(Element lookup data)
----
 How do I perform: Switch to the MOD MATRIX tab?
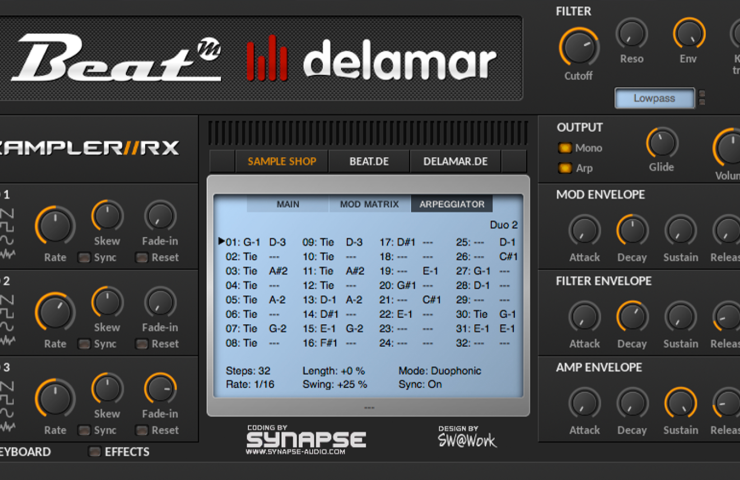click(x=370, y=204)
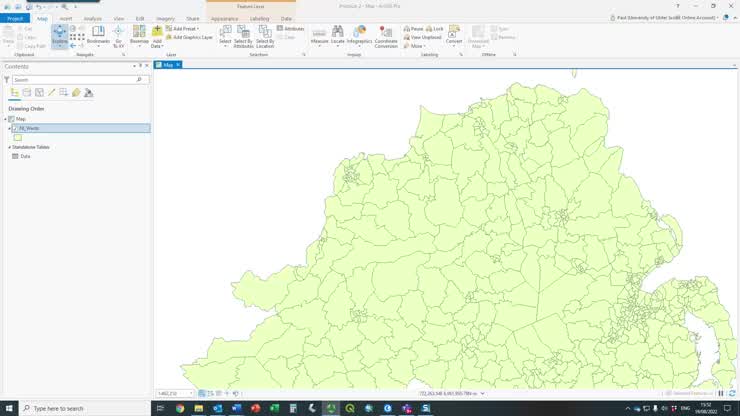Open the Basemap dropdown gallery
740x416 pixels.
pos(139,36)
----
* GIVEN TASK *
Identify each line in the data above that contains the word "MATRIX", and copy those lines.

* ANSWER TO THIS PROBLEM *
 How do I perform: Switch to the MOD MATRIX tab?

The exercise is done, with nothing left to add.